◆ Excerpt to read ◆
——————————
The Secret Ingredients
By Joe Phillips Dear Me
The Secret Ingredients
By Joe Phillips Dear Me


There seems to be one mystery after another here.

Two years ago a creeping vine showed up just off the back door that didn't have any reason to be there. Thinking that it was probably not harmful, we left the vine alone to see what would happen, and there were soon beautiful orange blooms trailing behind.

The Kansas Woman commented that it looked like a squash bloom, but we hadn't tossed any seeds out in that particular direction, so we waited.

In a few weeks, fruit that looked like gourds appeared, and we watched them until they seemed to be maturing spaghetti squash. They were and we ate them but didn't remember tossing seeds.

In the fall, some greens appeared near the back door that appeared to be turnip greens.

The KW doesn't eat turnip greens and won't cook them. When she was a kid, her father grew turnips but tossed the greens to the cows.

To show you how backwards things can get, my grandparents were not keen on turnip roots but grew them for the greens. My grandfather saved the few roots they needed by saving them in wooden boxes in his smokehouse. They ate turnips at Thanksgiving and that was it.
——————————
◆ Instructions ◆
1. Quote the passage of the garden column between "There seems to" and "blooms trailing behind.", inclusive.
2. Based on the garden column, decide whether each statement is true. Answer yes or no, and quote the words that decide it. (a) The squash vine came from seeds that had been tossed toward the back door. (b) The Kansas Woman refuses to cook turnip greens. (c) The grandparents ate turnip roots only at Thanksgiving.

◆ Data shown ◆
——————————
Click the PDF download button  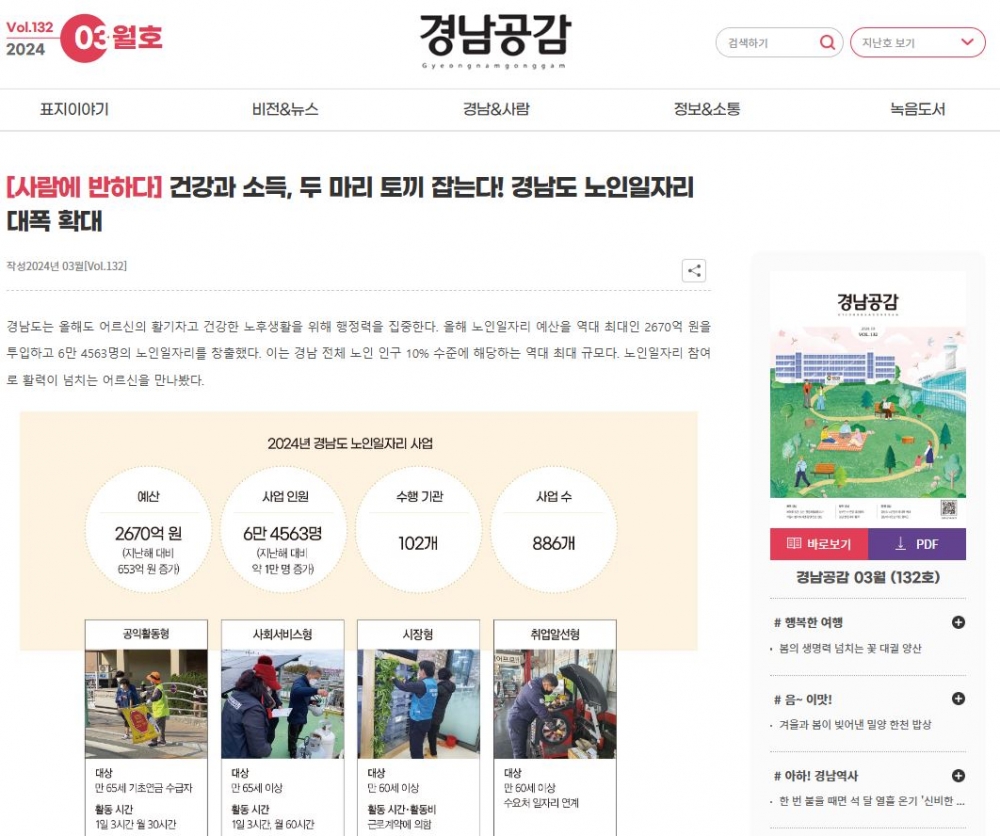917,544
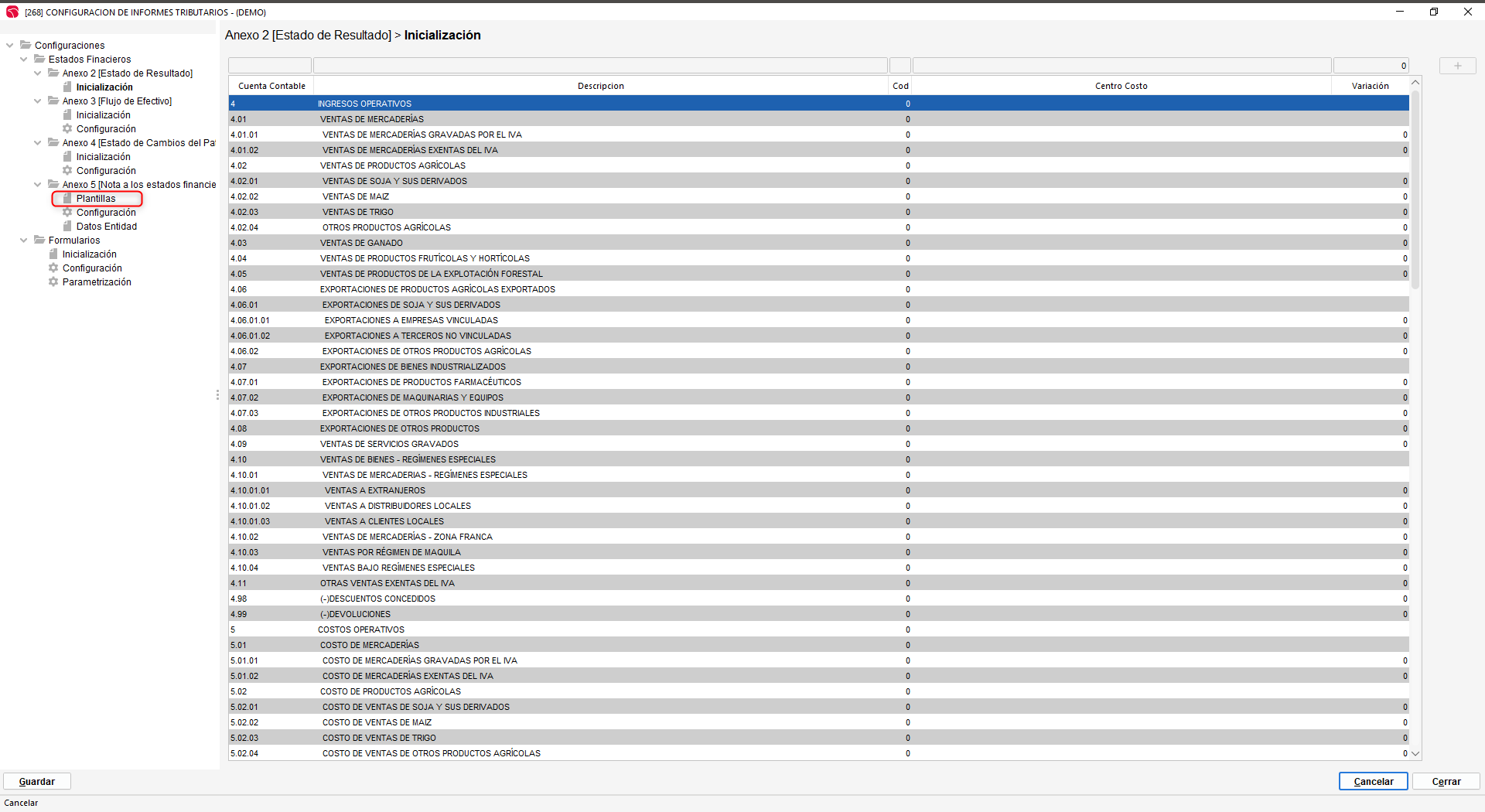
——————————
◆ Problem solutions ◆
1.
There seems to be one mystery after another here.

Two years ago a creeping vine showed up just off the back door that didn't have any reason to be there. Thinking that it was probably not harmful, we left the vine alone to see what would happen, and there were soon beautiful orange blooms trailing behind.

2.
(a) No: "we hadn't tossed any seeds out in that particular direction"
(b) Yes: "The KW doesn't eat turnip greens and won't cook them."
(c) Yes: "They ate turnips at Thanksgiving and that was it."